最近,中科院上海生科院营养科学研究所的研究人员锁定了一个与中国人贫血发病直接相关的基因,它的功能强弱决定了人是否容易得缺铁性贫血。这是迄今发现的第一个人类的“缺铁性贫血风险基因”。
“在临床治疗中,有的缺铁性贫血病人很容易治愈,但有些贫血患者却迁延不愈,基因很可能是引起这种差别的原因之一。”研究主导者之一、中国科学院营养所研究员王福俤说。这次,课题组在对超过2000例中国中老年女性进行深入的流行病研究后,确认TMPRSS6是对人群有直接作用的“缺铁贫血风险基因”。
人体中有一位掌管铁元素代谢的“总管”,被称为“铁调素(Hepcidin)”:当人体需要铁时,它保持静默,让细胞中的“铁泵”蛋白(Fpn1)从食物、报废的红细胞中,吸收铁元素进行新陈代谢;一旦人体中铁元素过量,它则四处行动,将“铁泵”关闭。而“缺铁贫血基因”的本领就是压制这位“铁总管”,不让它关闭“铁泵”。

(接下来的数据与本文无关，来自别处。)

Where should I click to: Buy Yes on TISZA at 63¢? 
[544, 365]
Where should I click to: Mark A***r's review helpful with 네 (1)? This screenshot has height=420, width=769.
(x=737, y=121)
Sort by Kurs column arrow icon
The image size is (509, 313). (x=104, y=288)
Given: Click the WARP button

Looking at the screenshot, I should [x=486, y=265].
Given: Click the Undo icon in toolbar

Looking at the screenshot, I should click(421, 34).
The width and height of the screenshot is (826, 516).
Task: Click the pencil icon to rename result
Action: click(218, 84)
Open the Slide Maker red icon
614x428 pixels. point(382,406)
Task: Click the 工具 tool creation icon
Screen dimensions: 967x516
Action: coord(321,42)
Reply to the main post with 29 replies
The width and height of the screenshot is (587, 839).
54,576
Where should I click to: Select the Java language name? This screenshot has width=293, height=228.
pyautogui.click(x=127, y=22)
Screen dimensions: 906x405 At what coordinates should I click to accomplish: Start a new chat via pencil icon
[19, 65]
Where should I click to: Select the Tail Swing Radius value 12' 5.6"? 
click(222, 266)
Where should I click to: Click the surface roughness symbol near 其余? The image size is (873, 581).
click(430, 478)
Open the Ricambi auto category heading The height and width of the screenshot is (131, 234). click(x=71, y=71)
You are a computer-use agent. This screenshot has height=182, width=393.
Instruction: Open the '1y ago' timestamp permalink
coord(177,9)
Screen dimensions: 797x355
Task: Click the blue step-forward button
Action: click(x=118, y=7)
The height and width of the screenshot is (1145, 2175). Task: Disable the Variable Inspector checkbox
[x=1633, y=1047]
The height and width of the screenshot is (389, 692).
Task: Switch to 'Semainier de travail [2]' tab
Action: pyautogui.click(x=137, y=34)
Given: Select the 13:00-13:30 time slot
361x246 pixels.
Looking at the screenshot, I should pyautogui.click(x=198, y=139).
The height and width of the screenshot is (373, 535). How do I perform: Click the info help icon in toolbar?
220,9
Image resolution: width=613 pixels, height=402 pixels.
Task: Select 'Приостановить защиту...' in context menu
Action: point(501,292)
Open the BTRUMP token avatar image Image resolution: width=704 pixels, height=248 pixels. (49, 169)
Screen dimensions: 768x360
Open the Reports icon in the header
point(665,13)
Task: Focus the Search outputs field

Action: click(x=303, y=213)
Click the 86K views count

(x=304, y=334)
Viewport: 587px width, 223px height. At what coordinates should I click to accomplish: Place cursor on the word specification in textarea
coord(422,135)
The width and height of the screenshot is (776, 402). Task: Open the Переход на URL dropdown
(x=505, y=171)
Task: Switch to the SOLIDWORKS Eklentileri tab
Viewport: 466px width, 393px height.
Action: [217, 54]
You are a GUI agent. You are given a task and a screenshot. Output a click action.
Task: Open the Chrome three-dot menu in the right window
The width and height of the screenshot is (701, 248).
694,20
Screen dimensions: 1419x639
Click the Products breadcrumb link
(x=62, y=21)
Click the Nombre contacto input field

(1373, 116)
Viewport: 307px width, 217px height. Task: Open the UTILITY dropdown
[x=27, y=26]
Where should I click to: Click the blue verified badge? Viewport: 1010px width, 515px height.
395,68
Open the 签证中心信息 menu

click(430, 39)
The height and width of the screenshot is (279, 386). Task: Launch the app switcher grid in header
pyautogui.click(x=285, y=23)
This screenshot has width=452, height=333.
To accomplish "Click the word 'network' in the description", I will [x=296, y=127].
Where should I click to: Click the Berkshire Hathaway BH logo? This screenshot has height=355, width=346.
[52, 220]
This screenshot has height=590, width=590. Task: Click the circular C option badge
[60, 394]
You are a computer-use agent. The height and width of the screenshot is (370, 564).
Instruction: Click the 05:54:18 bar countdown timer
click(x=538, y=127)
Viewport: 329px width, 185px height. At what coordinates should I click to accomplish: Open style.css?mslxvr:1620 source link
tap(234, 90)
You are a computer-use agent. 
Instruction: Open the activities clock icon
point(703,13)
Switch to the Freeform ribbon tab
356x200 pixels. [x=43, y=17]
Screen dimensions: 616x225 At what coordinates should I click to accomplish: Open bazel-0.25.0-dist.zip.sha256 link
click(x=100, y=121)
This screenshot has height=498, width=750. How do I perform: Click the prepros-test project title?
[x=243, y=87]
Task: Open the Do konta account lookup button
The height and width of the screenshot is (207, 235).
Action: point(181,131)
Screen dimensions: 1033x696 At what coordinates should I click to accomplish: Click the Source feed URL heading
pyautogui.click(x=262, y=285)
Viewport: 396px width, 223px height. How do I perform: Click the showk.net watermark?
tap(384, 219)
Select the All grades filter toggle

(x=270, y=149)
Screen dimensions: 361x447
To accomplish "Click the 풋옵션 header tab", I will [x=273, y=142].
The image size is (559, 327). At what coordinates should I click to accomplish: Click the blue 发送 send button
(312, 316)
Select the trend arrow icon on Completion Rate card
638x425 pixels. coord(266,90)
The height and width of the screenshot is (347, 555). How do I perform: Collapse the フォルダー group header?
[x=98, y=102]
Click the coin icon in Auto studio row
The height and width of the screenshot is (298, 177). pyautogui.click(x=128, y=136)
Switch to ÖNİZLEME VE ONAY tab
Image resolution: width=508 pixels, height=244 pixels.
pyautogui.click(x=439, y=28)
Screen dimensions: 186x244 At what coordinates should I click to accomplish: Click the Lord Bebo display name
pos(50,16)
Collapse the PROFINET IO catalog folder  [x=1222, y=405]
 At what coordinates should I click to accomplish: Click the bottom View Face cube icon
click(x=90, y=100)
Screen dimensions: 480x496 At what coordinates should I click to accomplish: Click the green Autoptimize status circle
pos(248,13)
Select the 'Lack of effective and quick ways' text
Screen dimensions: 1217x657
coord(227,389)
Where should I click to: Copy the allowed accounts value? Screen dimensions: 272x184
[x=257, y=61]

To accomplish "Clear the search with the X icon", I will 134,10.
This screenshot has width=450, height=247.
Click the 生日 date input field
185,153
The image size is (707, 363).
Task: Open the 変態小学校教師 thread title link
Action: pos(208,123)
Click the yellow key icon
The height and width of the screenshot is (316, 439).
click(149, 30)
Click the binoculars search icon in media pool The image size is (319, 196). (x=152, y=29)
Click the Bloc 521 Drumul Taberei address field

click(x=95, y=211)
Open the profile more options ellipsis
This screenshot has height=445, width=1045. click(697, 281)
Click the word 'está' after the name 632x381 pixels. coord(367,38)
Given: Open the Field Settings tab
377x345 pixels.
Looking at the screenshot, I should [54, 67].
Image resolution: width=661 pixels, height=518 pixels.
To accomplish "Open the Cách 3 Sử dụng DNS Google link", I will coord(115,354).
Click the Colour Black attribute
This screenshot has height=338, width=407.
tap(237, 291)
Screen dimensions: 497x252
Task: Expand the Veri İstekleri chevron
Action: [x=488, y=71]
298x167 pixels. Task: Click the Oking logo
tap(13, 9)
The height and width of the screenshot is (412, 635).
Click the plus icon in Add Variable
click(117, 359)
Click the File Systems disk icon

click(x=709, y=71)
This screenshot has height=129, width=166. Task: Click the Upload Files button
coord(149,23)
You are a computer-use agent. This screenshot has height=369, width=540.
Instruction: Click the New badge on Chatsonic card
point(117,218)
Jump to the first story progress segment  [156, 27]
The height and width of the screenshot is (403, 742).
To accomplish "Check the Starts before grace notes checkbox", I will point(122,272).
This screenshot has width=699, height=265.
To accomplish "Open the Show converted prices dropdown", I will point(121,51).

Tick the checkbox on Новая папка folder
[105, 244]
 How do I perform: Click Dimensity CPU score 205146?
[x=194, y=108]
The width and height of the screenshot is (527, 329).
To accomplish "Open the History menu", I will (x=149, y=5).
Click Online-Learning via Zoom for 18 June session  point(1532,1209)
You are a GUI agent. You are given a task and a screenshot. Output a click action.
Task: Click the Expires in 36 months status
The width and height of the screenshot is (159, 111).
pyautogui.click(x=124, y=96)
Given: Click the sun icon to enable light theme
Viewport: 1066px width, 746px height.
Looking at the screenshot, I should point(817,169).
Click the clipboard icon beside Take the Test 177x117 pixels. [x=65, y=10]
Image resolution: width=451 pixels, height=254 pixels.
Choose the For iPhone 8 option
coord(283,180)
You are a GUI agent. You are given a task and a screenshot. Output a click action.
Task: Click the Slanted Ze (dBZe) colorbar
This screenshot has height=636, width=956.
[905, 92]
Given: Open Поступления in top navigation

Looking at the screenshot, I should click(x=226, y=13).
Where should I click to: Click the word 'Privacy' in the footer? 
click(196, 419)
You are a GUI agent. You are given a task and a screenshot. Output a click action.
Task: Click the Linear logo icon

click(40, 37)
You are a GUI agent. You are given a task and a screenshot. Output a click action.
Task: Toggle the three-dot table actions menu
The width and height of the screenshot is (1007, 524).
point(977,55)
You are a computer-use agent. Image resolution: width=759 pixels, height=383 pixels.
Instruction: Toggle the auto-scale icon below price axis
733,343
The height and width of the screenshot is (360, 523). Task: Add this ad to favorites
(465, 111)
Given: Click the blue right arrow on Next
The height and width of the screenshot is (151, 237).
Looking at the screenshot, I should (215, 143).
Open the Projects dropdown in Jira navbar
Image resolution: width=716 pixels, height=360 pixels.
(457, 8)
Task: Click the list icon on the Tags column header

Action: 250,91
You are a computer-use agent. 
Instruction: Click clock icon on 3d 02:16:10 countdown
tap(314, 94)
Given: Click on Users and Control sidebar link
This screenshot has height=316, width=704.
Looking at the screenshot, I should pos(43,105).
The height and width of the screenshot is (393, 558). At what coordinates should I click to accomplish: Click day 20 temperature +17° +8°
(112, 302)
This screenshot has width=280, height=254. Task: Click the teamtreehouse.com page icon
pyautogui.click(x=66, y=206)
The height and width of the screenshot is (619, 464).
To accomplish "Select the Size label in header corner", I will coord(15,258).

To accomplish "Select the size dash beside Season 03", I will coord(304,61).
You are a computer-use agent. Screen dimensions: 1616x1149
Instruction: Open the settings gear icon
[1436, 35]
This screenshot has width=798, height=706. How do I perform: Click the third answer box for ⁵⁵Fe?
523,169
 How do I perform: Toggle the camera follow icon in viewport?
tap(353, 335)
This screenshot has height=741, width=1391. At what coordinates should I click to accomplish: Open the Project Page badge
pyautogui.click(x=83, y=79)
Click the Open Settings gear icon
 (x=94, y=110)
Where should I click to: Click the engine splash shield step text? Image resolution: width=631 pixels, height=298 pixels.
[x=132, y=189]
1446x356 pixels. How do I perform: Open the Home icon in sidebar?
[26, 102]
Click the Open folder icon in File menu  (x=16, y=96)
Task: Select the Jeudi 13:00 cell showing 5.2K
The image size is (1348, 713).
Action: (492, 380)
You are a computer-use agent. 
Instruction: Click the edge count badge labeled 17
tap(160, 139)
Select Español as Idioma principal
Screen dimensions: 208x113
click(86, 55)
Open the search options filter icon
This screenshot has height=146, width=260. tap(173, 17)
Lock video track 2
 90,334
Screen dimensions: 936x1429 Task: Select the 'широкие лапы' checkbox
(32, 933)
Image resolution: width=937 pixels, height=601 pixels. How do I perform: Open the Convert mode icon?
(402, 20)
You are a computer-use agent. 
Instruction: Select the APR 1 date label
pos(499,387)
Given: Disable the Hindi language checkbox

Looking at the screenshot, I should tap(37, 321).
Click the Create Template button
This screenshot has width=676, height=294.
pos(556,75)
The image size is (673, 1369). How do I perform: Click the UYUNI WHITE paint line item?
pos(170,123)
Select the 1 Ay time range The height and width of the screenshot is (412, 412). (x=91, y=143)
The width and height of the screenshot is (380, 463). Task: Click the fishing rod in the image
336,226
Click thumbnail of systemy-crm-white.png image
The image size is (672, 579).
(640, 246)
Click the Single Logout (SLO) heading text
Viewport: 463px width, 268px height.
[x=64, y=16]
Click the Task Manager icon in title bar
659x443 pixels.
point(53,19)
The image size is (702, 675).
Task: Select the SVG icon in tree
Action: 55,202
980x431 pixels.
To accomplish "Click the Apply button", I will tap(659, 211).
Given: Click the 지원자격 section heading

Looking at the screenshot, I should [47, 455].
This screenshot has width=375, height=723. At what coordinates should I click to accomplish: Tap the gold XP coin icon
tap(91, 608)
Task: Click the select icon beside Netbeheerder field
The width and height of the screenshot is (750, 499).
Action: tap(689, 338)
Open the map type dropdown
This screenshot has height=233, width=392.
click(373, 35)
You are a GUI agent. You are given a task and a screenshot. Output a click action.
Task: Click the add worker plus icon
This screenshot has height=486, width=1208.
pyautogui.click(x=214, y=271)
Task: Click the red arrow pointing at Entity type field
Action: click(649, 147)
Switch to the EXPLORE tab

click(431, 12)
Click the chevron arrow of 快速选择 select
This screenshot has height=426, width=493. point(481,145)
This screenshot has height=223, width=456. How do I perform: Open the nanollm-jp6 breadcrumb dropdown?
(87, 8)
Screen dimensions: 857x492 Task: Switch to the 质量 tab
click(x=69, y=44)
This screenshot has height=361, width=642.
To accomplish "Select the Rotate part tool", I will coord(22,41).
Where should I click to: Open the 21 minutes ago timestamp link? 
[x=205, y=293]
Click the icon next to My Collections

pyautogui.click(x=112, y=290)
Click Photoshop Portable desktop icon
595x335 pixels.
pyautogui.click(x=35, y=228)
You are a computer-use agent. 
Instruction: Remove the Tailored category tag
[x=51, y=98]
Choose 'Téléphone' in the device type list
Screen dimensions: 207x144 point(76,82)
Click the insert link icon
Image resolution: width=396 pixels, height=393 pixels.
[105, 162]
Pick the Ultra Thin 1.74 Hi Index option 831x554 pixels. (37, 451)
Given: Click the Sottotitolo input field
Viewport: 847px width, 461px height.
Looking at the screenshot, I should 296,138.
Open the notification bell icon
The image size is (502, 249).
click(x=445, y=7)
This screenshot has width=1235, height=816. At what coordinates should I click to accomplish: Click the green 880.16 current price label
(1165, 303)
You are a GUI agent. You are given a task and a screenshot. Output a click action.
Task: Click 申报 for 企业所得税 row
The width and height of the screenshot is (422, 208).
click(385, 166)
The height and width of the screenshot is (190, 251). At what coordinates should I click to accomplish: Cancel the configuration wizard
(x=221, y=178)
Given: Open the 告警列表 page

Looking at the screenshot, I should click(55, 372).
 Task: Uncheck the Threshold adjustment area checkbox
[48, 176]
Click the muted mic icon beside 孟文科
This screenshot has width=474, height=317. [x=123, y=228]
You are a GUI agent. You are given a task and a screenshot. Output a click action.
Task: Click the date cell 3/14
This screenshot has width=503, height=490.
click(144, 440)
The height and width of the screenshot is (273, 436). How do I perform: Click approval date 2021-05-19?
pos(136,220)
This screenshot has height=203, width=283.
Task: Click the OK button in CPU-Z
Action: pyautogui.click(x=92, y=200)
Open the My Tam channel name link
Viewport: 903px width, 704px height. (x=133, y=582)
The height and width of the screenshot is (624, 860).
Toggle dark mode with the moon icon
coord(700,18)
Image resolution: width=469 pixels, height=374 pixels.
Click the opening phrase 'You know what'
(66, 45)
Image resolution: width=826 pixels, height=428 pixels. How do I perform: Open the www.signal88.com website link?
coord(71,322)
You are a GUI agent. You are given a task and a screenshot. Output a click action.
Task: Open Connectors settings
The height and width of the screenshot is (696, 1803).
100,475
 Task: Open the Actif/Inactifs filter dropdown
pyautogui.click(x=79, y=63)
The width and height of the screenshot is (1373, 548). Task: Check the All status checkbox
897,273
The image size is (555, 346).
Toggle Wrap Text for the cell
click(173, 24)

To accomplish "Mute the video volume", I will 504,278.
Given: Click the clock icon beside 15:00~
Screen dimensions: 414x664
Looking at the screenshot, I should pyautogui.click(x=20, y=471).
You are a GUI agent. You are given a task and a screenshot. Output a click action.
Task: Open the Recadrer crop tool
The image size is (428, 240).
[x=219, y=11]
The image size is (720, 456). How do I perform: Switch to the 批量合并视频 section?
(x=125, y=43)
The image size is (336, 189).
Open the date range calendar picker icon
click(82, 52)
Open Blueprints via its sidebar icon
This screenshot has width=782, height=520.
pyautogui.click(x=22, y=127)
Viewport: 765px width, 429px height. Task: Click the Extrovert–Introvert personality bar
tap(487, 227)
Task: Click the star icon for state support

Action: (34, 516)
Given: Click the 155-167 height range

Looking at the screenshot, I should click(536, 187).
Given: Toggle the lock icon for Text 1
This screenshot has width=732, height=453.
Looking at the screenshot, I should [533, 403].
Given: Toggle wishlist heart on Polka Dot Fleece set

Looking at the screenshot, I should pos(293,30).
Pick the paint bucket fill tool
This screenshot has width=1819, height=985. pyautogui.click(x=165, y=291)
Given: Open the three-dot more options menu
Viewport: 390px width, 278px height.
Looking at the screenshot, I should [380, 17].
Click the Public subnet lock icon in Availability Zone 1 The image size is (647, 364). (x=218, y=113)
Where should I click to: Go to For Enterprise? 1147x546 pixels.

王福俤研究组成员关注了TMPRSS6基因在人群中的两种形态,发现结构上仅存在细微的差别。但这却造成了它们对“铁总管”压制能力的不同。其中一种对“铁总管”的压制能力较弱,导致即使人体铁元素没有过量,“铁总管”依然在关闭“铁泵”,阻止人体吸收铁——这部分人群更容易得缺铁性贫血,据统计其风险较正常人高出近80%!
论文主要参与者、营养所博士生安鹏告诉记者,这类人由于对铁的吸收效率较低,需要更多营养来避免贫血,但在营养过剩时,这种“低效率”反而降低了他们得糖尿病的风险。“这一人群更不易得2型糖尿病。”王福俤认为,可能较差的铁吸收能力,在一定程度上阻止了过多铁元素进入人体,起到保护胰腺等器官的作用。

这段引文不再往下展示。